### Work request
With pictures left out, output exactly the lines from the line holding "Task: Click the NULOS vote bar" through the end of the data, both included.

[Saved entries]

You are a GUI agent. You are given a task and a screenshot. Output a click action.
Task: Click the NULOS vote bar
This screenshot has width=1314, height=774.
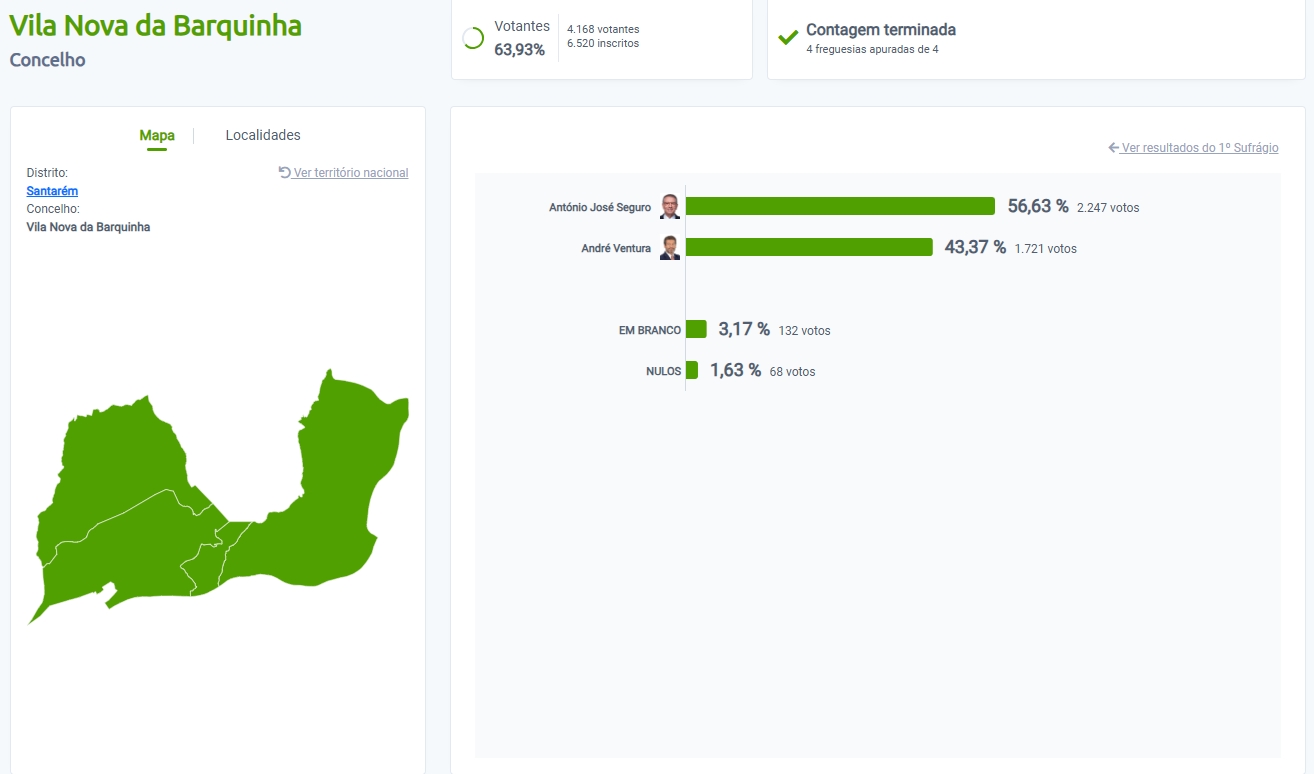click(x=692, y=370)
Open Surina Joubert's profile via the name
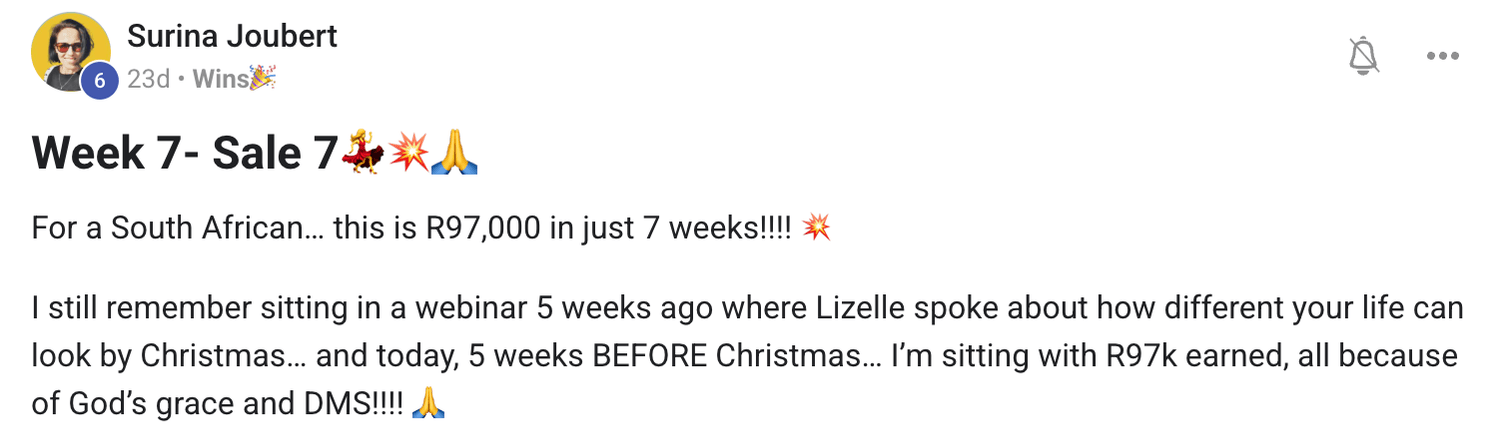Screen dimensions: 1500x443 click(232, 36)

### Written solution
Task: Click the NULOS vote bar
This screenshot has width=1314, height=774.
click(x=692, y=370)
Open Surina Joubert's profile via the name
Screen dimensions: 1500x443 click(232, 36)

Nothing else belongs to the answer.